Take a look at this blog entry comparing the similarities between The Da Vinci Code and The Da Vinci Legacy, written by Lewis Perdue. The sentence structure and the correlations between the characters are incredibly blatant:
In the viewing room at the bank The Da Vinci Code:
“Langdon and Sophie stepped into another world. The small room before them looked like a lavish sitting room at a fine hotel. Gone were the metal and rivets, replaced with oriental carpets, dark oak furniture, and cushioned chairs. On the broad desk in the middle of the room, two crystal glasses sat beside an opened bottle of Perrier, its bubbles still fizzing. A pewter pot of coffee steamed beside it.”
In the viewing room at the bank from Daughter of God
“Ridgeway and Zoe looked silently about them. The room was the size of a luxury hotel room and furnished in much the same way. Besides the sofa and chairs, there was a television set, a rack of current magazines, a small computer terminal displaying financial quotes, and a wet bar stocked with liquor.

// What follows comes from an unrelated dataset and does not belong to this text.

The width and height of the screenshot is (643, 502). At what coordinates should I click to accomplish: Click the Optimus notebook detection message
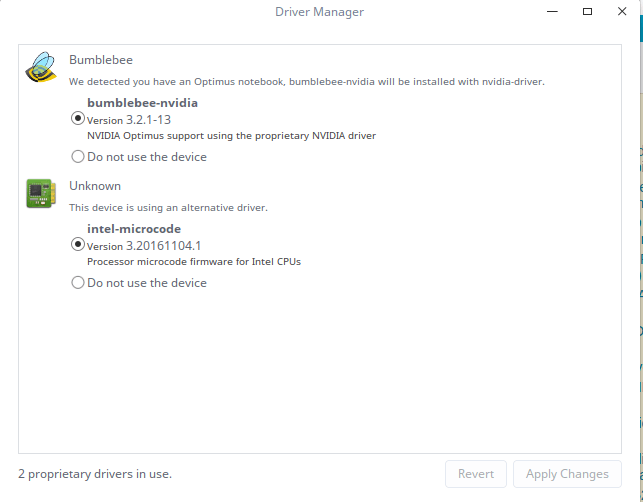tap(306, 81)

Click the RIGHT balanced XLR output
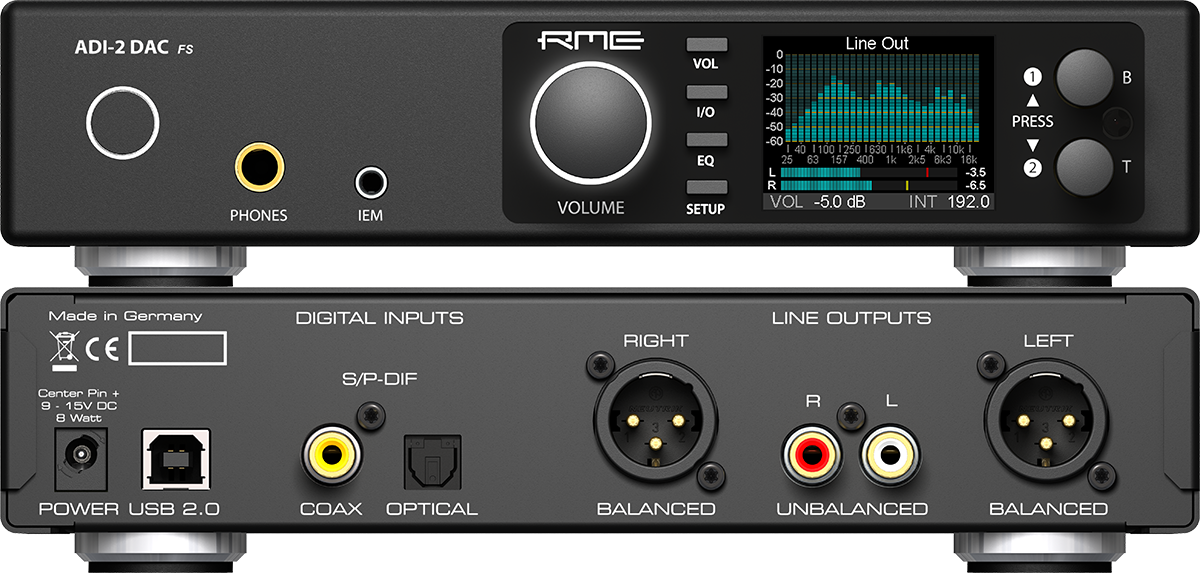click(655, 423)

Ridgeway went to the wet bar, set the wrapped painting down on the counter, and filled a tumbler with water from a chilled bottle of Perrier.”
and this other startling similarity:
DoG: “The door slid shut as firmly and solidly as a vault door. Ridgeway tried the knob. It was locked.”
DVC: “Leaving, the banker closed the door behind him and twisted a heavy lock, sealing them inside.”
Locking someone inside the viewing room is simply NOT done, NOT standard procedure and, as far as I know, simply does not appear elsewhere in any other books.
Perhaps this is why The Da Vinci Code is so historically inaccurate and it seems so much like Angels and Demons.
Is The Da Vinci Code a plagiarization?